Severe renal cystic disease can occur in TSC, sometimes resembling ADPKD. Interestingly, the PKD1 and TSC2 genes are adjacent on chromosome 16p13, and contiguous deletion of both genes can lead to severe renal cystic disease in childhood. Many renal cystic diseases, including autosomal dominant polycystic kidney disease (ADPKD) and TSC, are associated with abnormalities of the primary cilium. For more information about ADPKD, please connect to the PKD Foundation.
What is LAM?
LAM is a rare lung disease that affects almost exclusively women. LAM occurs in two forms: in association with tuberous sclerosis complex (“TSC-LAM”) and in women who do not have TSC (“sporadic LAM”). The initial symptoms of LAM can include shortness of breath, lung collapse, or pain from a renal angiomyolipoma. On high resolution CT scans, LAM is characterized by multiple thin-walled cystic lesions. Pathologically, LAM is characterized by the proliferation of benign-appearing smooth muscle cells, which thicken the alveolar wall and reduce gas exchange, and by cystic degeneration of the lungs, which can result in lung collapse. Women with LAM often become oxygen-dependent.
What is sporadic LAM?
The term “sporadic” is used to refer to LAM that occurs in a woman who does not have a germline TSC1 or TSC2 gene mutation.
Is LAM a form of cancer?
Many aspects of LAM pathogenesis, including the ability of LAM cells to metastasize to the lungs and to repopulate the lungs after lung transplantation, suggest that LAM cells behave similarly to cancer cells.
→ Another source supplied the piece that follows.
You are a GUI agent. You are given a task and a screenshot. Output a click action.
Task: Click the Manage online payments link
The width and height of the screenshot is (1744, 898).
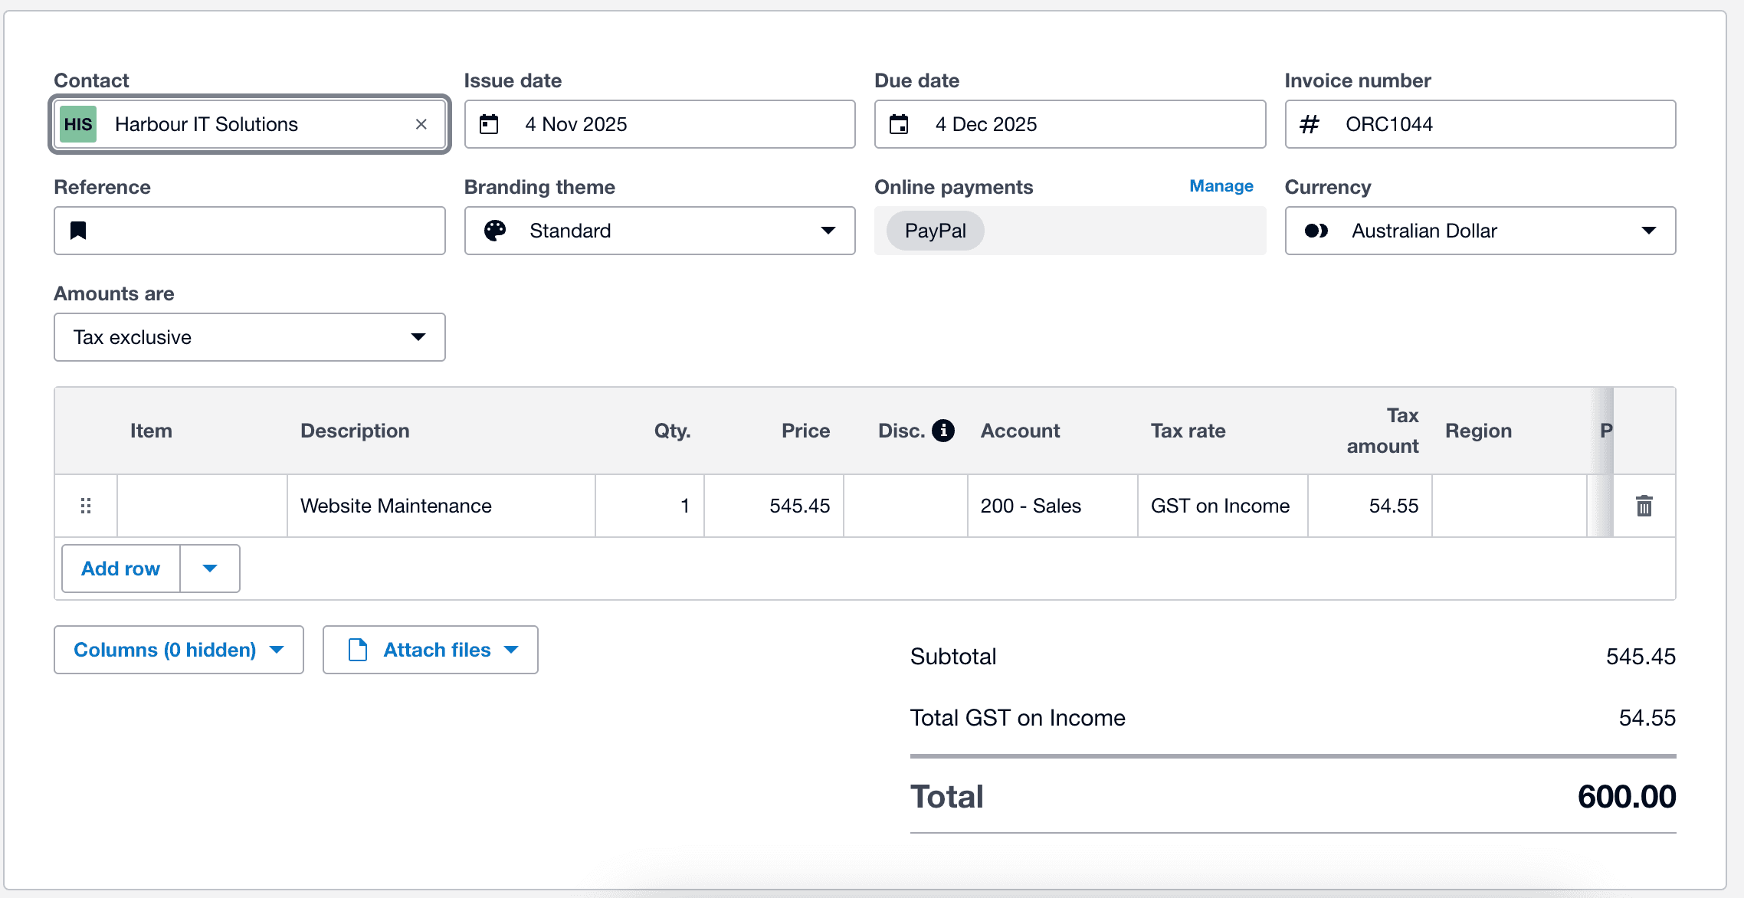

However, some aspects of LAM pathogenesis are distinct from cancer, including the ability of LAM cells to degrade the normal lung resulting in lung cysts, and the benign histologic appearance of LAM cells.
Why does lymphangioleiomyomatosis (LAM) only affect women?
The mechanisms underlying the striking female predominance of LAM are unknown. One hypothesis, based on research from our group, is that activation of MEK-dependent pathways by estrogen enhances the survival of LAM cells, allowing them to accumulate in the lungs.
What is BHD?
Birt-Hogg-Dube syndrome (BHD) is an autosomal dominant tumor suppressor gene syndrome characterized by hamartomas of skin follicles (fibrofolliculomas), spontaneous pneumothorax (lung collapse), and renal cell carcinoma (RCC). Unlike most other genetic disorders associated with renal tumors, BHD patients develop multiple histologic tumor types, including oncocytomas (which are considered benign) and chromophobe, clear cell and papillary carcinomas.
Are there similarities between TSC and BHD?
The clinical hallmarks of BHD: facial hamartomas (folliculomas), lung cysts, pneumothorax, and renal tumors, are similar to certain manifestations of tuberous sclerosis complex (TSC). The fact that hamartomas, lung cysts, and renal cell carcinoma can also occur in tuberous sclerosis complex (TSC) suggests that the BHD and TSC proteins may function within a common pathway.